33
votes

Possible Duplicate:
Only index needed: enumerate or (x)range?

Which of these would be considered better/clearer/faster/more 'Pythonic'? I don't care about the content of the list L, just how long it is.

a = [f(n) for n, _ in enumerate(L)]

or

a = [f(n) for n in range(len(L))]

If it makes any difference, the function f makes use of len(list) as well.

4
what version of python are you using?Inbar Rose

4 Answers

30
votes

Some quick timing runs seem to give the 2nd option using range() a slight edge over enumerate():

timeit a = [f(n) for n, _ in enumerate(mlist)]
10000 loops, best of 3: 118 us per loop

timeit a = [f(n) for n in range(len(mlist))]
10000 loops, best of 3: 102 us per loop

and just for fun using xrange() (Python v2.7.2)

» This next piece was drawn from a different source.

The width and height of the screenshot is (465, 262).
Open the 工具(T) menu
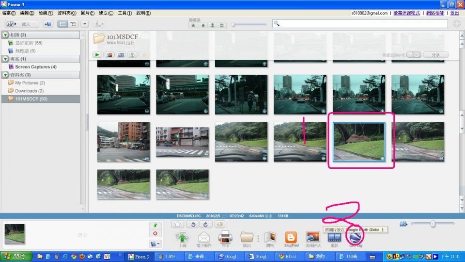[x=125, y=13]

timeit a = [f(n) for n in xrange(len(mlist))]
10000 loops, best of 3: 99 us per loop

I would favor readable code first, then using xrange() if available (i.e., Pre-Python v 3.x), followed by range() and enumerate().

5
votes

The (x)range solution is faster, because it has less overhead, so I'd use that.

In Python 2.x, use xrange instead of range, because xrange uses less memory, because it doesn't create a temporary list. In Python 3.x, there is only range, which is the less-memory version.

Thus, in Python 2.x, iterating over a range(n) uses O(n) memory temporarily, and iterating over an xrange(n) uses O(1) memory temporarily. Runtime is O(n) for both.

3
votes

I would say that as you aren't using the "_" attribute from the enumarate function then use range as it is more readable that way.

2
votes

Assuming you're using Python 2.x, if you use len(), you should use xrange() as it will avoid creating a list of the numbers in the range.

And in this case, I'd go with len() because you are using the indices, not the items in the list.